= OSVehicle Tabby =

Open-source vehicle design

Tabby is an open source platform for vehicles by OSVehicle. The project is released under Creative Commons BY-SA license and the CAD files can be downloaded from the official website, last release was in May 2015. The chassis can be assembled in less than 45 minutes and is able to carry two to four passengers.

== History ==
OSVehicle was founded by Macedonian Francisco Liu, who had previously cooperated with Cagiva, Husqvarna and Giorgetto Giugiaro. Liu developed the framework of the car together with Italian mechanical engineer Ampelio Macchi who had been 51 times world champion as a motorbike racer.

10 different models were assembled live for the first time on 10 October 2013 at the Italian car fair Maker Faire di Roma to demonstrate the various possible applications.

§ WRITTEN PROBLEM: Continue the article on the OSVehicle Tabby open-source vehicle from where it stops.

§ DATA:
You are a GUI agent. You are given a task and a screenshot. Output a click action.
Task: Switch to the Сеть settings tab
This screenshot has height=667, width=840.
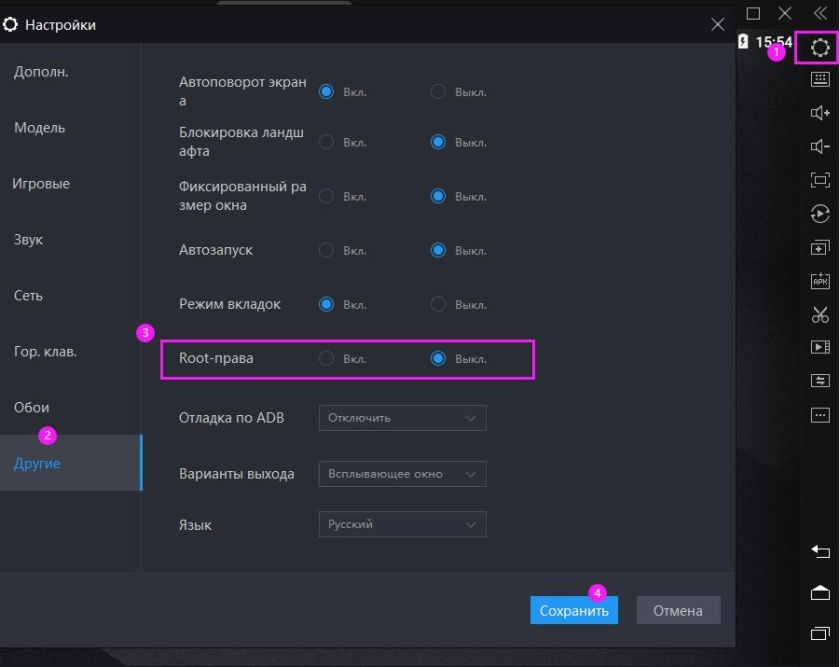(29, 296)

§ FINAL RESULT:
The first model "Urban Taddy" designed by the official OSVehicle design-partner Marco Borge was presented on 5. November 2013 at the motorbike faire EICMA.

OSVehicle was rebranded on its 4th anniversary 2014 to Open Motors.

To meet higher requirements the platform was redesigned as Tabby EVO in 2015.

== Design ==
The Tabby is primarily a platform with an engine, suspension, steering and brakes. An internal combustion engine, hybrid engine or electric motor could be installed as the rear engine. Depending on requirements, it has 2, 3 or 4 wheels and 2 or 4 seats.

"Anyone can build their own customised vehicle, designers, the automotive industry, but also amateurs and enthusiasts" is how Liu described the philosophy of his car kit.

With the open source software FreeCAD, anyone with basic technical knowledge should - so the claim of the developers - be able to build their own car. All they need to do is assemble the components delivered by post according to the construction plan downloaded from the website.

Prices in 2014 ranged from 1990 euros for the two-seater platform to 2,990 euros for the four-seater. The 4 kW electric motor cost 1,520 euros, the battery pack 698 euros, a pair of seats 80 euros and four 15-inch aluminum wheels 338 euros.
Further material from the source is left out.